● PROBLEM TO WORK ON
Report each line from the listing that the string "computer" appears in.
■ ■ ■ ■ ■
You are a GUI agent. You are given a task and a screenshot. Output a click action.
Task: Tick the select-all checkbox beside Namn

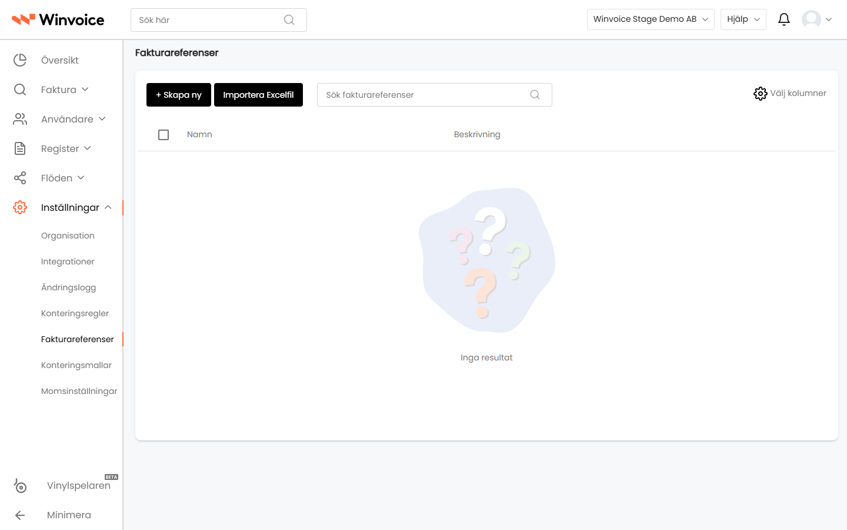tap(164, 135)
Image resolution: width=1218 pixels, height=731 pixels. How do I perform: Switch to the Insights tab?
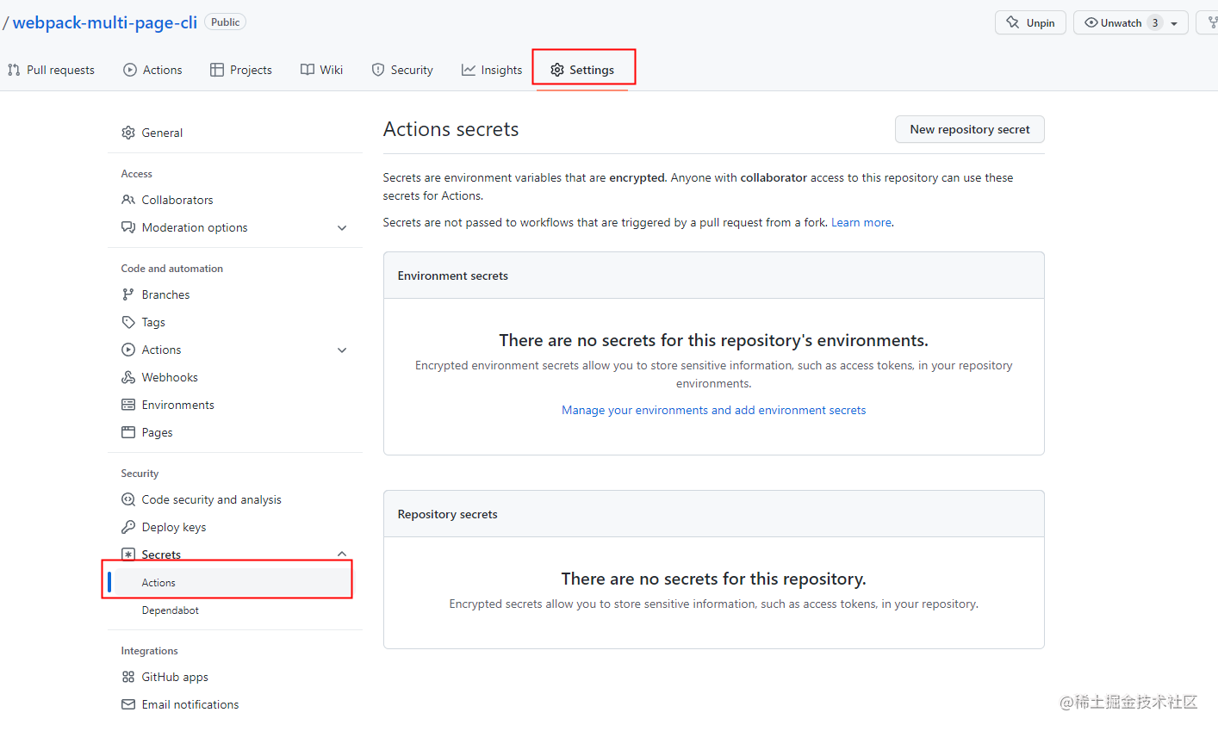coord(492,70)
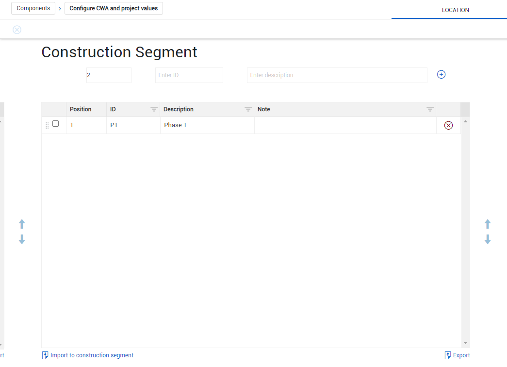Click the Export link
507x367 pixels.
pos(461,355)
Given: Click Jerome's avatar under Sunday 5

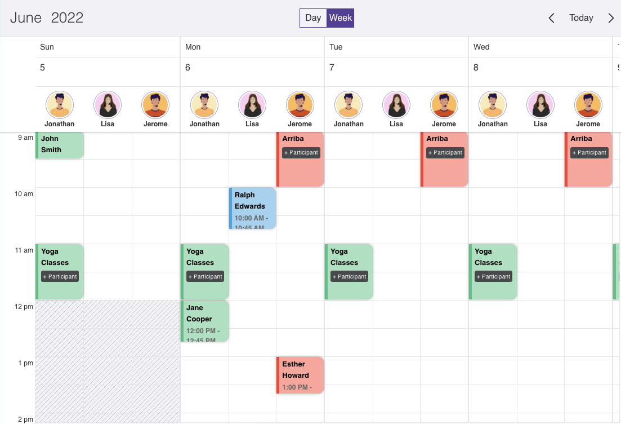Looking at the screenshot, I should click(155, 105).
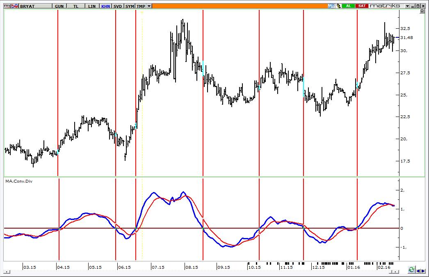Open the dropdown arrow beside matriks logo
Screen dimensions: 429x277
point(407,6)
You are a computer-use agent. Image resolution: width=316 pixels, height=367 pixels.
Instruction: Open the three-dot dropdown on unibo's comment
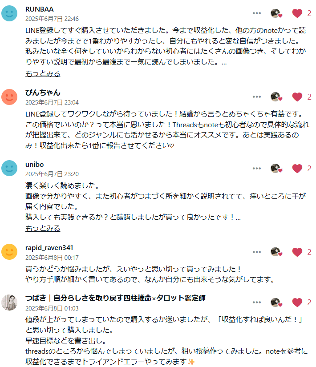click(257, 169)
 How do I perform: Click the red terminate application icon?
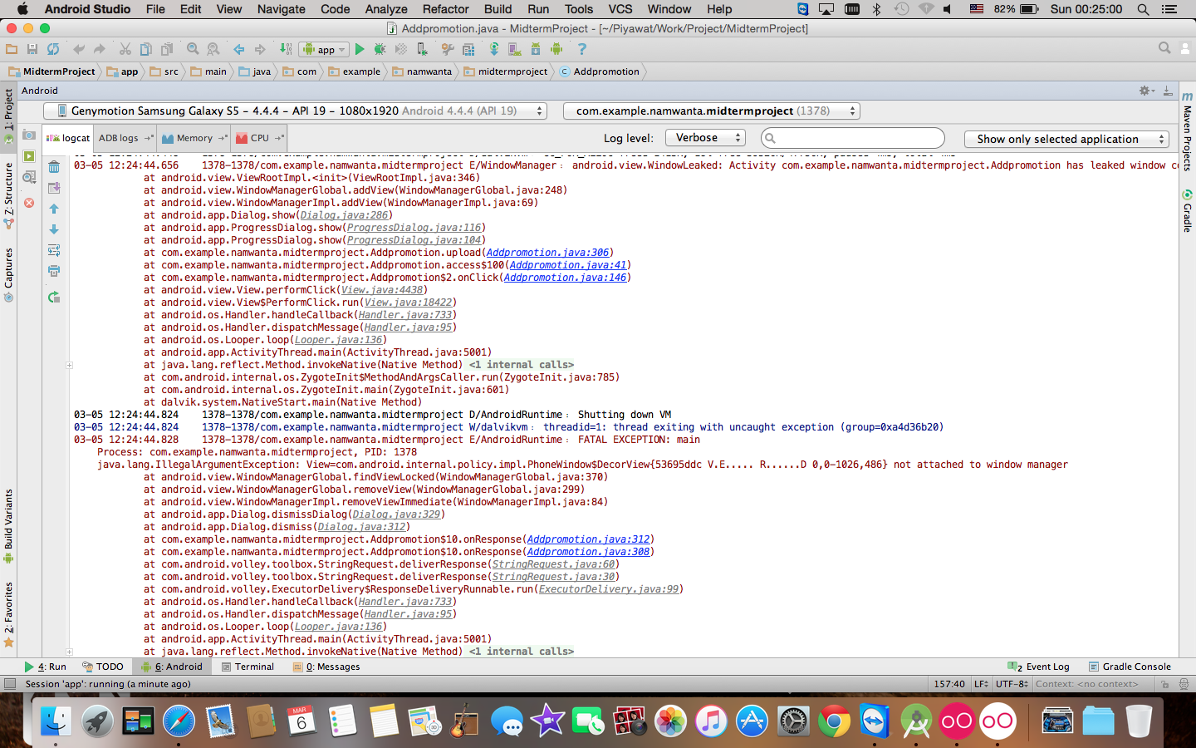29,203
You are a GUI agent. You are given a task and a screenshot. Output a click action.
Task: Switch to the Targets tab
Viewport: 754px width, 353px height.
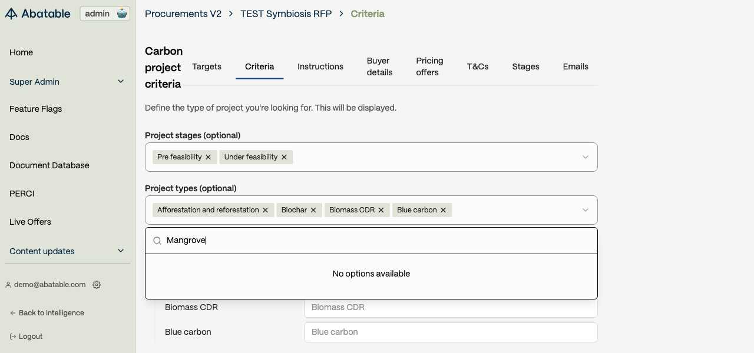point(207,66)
■ ■ ■ ■ ■
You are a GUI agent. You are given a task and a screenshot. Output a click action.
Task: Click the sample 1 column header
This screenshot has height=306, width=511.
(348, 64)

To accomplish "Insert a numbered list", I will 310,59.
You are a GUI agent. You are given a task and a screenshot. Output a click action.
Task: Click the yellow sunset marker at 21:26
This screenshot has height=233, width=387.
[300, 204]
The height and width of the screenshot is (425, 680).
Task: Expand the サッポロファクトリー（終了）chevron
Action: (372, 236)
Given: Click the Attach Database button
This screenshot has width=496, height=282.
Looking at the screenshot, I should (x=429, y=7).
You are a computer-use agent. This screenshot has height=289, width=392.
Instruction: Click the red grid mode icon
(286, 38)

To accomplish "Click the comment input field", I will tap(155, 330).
■ ■ ■ ■ ■
● ANSWER TO THE EXERCISE
You are a computer-use agent. Image resolution: width=316 pixels, height=367 pixels.
You are a computer-use agent. This screenshot has height=289, width=392.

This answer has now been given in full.